- 課題内容 -
水素水の効果をめぐる文章を、最後の文の後から書き進めてください。

- 抜粋本文 -
過熱する 「水素水」が、限りなくニセ医学に近い

■「水素水」は果たして体にいいのか?という素朴な疑問より販売業社の売り込み手法の方が興味深い

水素が抗酸化力を持っていて、活性酸素を除去するのは研究レベルでは間違いのないことです。一般の方が手に入れることができるのは水素を含んだ飲み物で「活性水素水」「高濃度水素水」「ナノ水素水」「還元水素水」など名称が溢れかえっています。いかに自社製品が優れた「水素水」であるかを強調するために様々な工夫がなされています。水素水の販売業者は、

 

・水素水の水素濃度

・水素水の水素濃度を保持するための容器

 

の2点に対しての比較がなされています。中には広告手法の一つとして、他社製品の欠点を指摘しながら、ある一定の水素水へ誘導するような醜いバトルが派手に行われています。

 

■水素水に含まれる水素濃度の違いは効果・効能に大きな影響を与えるのか?

水素水が活性酸素を除去して、美容や健康に効果があるとの裏付けはネイチャーに掲載された「Hydrogen acts as a therapeutic antioxidant by selectively reducing cytotoxic oxygen radicals」(Nature Medicine 13,688–694 1 June 2007)が元ネタです。日本医大の太田教授による研究は、ラットの実験であり人間を対象としたものではありません。

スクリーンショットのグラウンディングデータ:
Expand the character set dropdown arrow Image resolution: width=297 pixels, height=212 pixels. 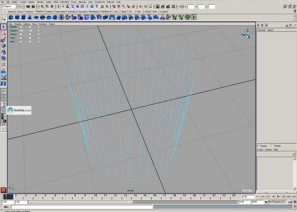266,202
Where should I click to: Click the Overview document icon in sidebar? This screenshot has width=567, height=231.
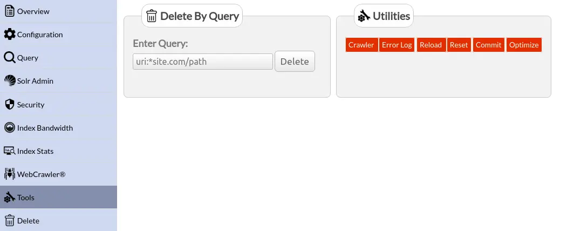(9, 11)
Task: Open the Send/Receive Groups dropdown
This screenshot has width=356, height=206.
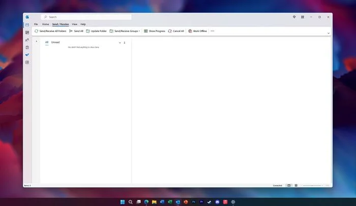Action: click(x=125, y=31)
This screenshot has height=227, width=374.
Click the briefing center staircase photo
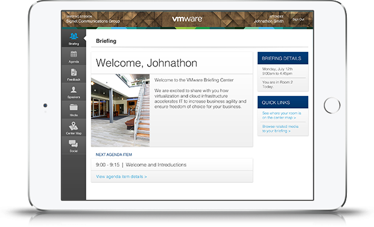[x=120, y=110]
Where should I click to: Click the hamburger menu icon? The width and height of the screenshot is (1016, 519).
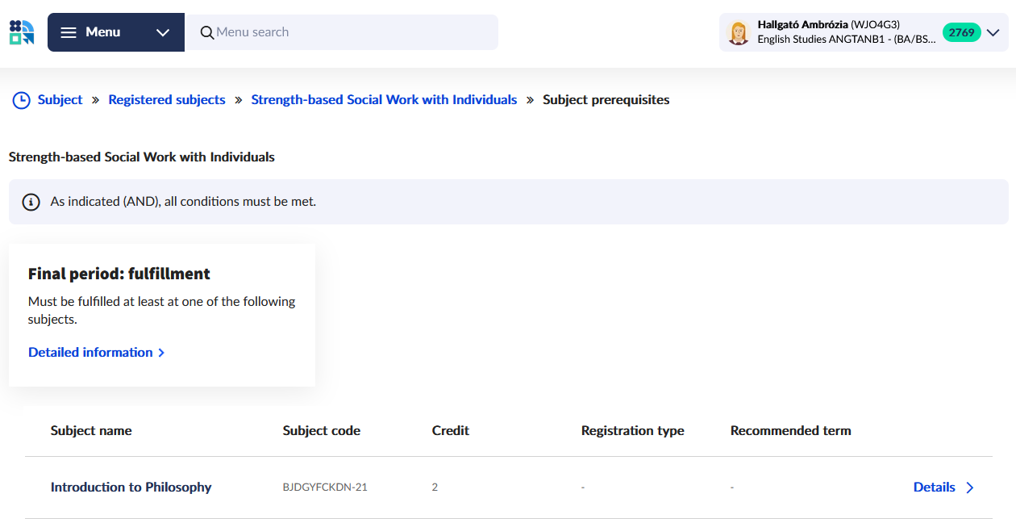[x=69, y=32]
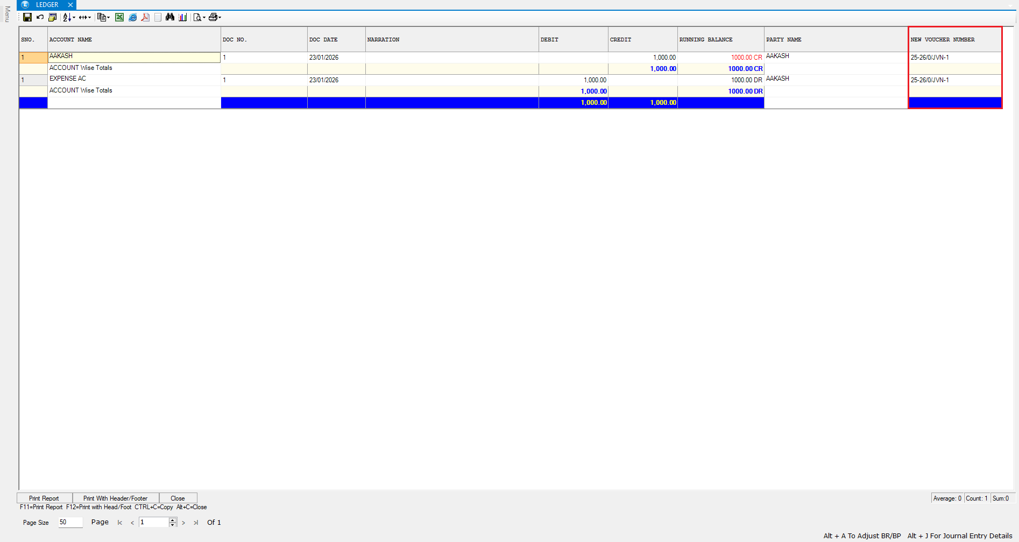Open the print preview dropdown arrow

pyautogui.click(x=204, y=18)
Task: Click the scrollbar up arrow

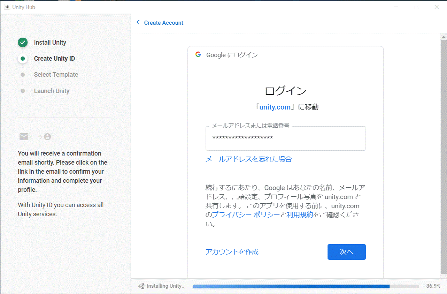Action: 443,36
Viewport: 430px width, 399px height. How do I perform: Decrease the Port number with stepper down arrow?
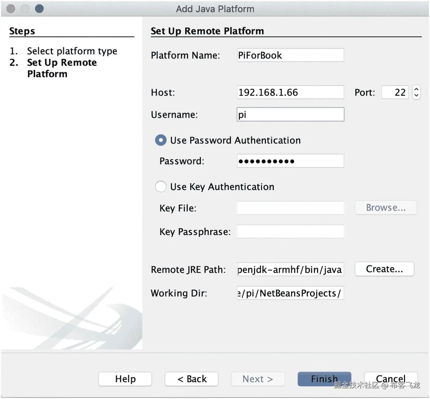tap(416, 95)
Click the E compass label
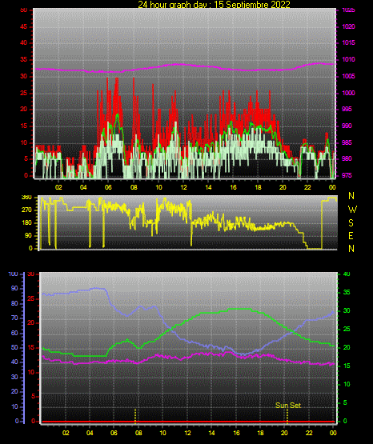This screenshot has width=373, height=444. [x=351, y=235]
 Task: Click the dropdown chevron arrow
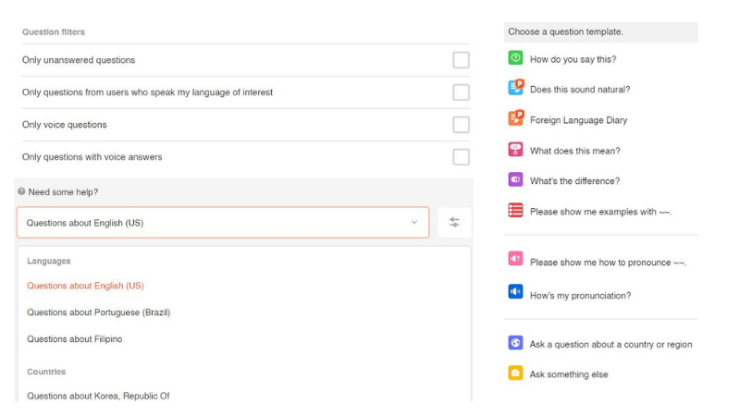pyautogui.click(x=413, y=222)
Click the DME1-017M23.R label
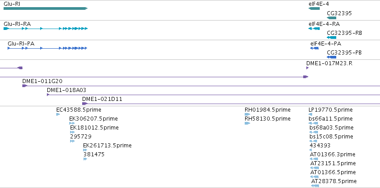This screenshot has width=380, height=188. (329, 63)
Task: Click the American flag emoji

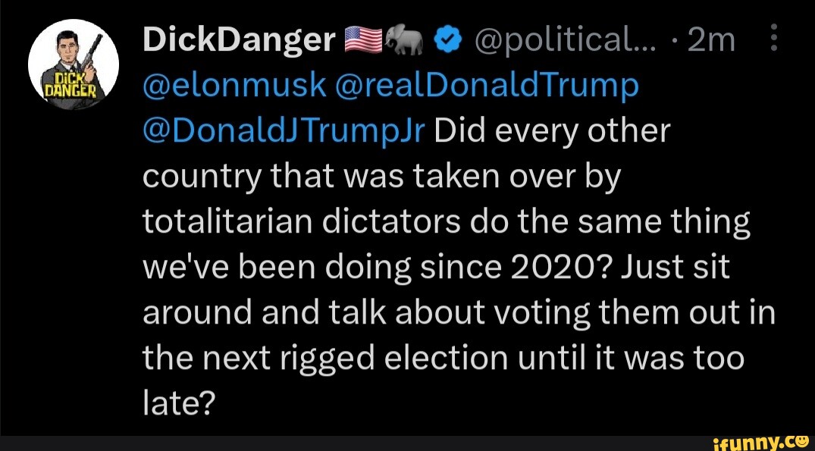Action: coord(363,42)
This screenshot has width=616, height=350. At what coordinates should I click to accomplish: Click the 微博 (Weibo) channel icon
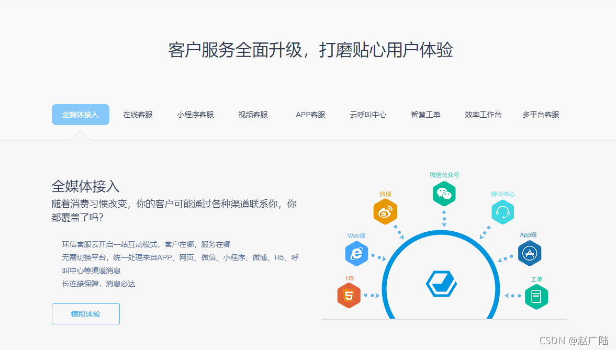tap(385, 212)
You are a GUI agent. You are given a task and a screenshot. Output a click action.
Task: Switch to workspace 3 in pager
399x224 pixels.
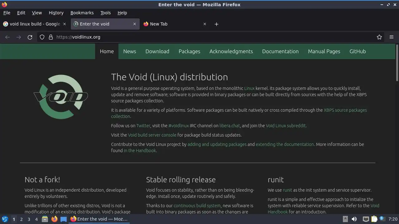29,219
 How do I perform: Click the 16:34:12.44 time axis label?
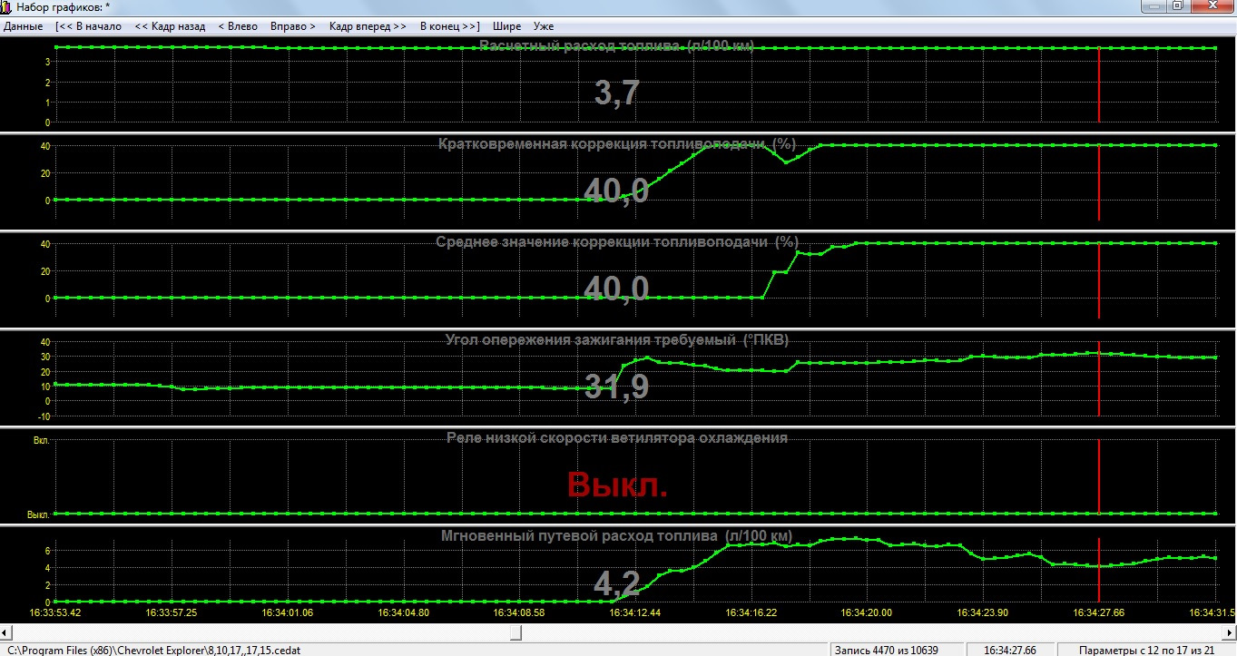pyautogui.click(x=635, y=612)
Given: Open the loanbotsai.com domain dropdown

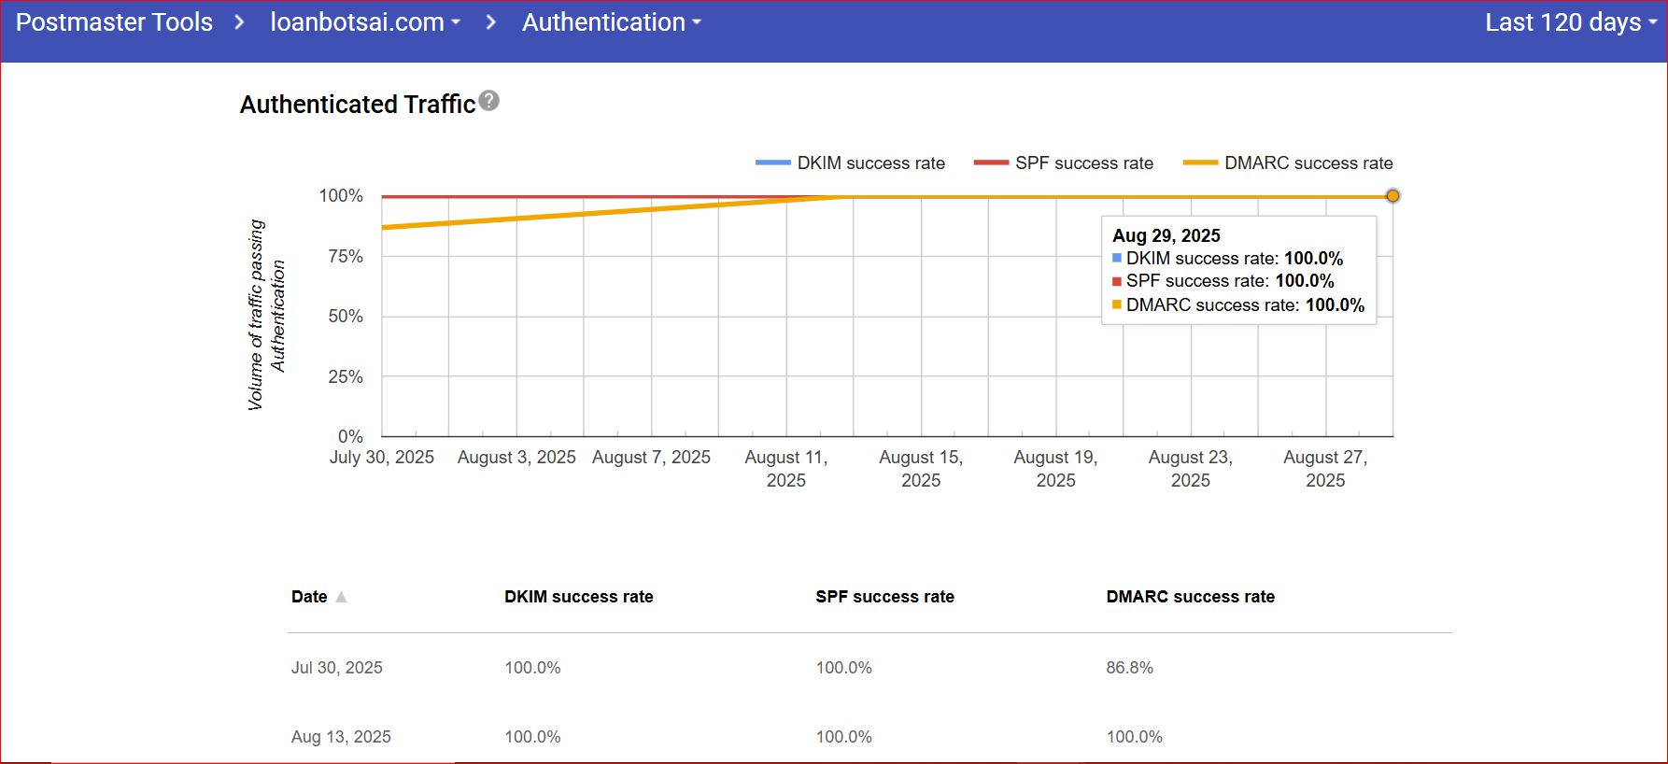Looking at the screenshot, I should (x=365, y=22).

- 回答 -
 

実際に研究レベルとして臨床での応用が試験的に行われてはいますが、「どのくらいの濃度が何に効果があるか?」という、いわゆるさじ加減はまだ確立されていません。水素水ビジネス業界では、「とにかく濃度が高いほど効果がある」と強調されがちです。医薬品ではないために、「具体的に糖尿病が治った」「高血圧に効果がある」「がんの転移が消え去った」(?)などの効果・効能が記せないので、体験談等で効き目の表現をカバーしています。

 

そもそも水素水が抗酸化作用によって活性酸素を除去した場合、何に効果があるか具体的な疾患・症状さえもわからない上に、適正使用量も明確でない水素水の濃度の高さを競い合うこと自体が滑稽ではあります。

 

水素水の成分は「ppm」という単位を使用しています。パーセントは100分率ですが、ppmは100万分率ですので、1ppmの水素水は水素が0.0001パーセント含まれている意味になります。もちろん、ppm単位で強烈な毒性を示す物質(例えばダイオキシン)もあるんで、ppm単位にこだわって水素水を製造販売することを批判する必要はありませんが、どれもこれも五十歩百歩であり「目◯鼻◯を笑う」状態にしか感じられません。「濃ければそれに比例して効果が高まる」との医学ベースの論文は見当たりませんからね。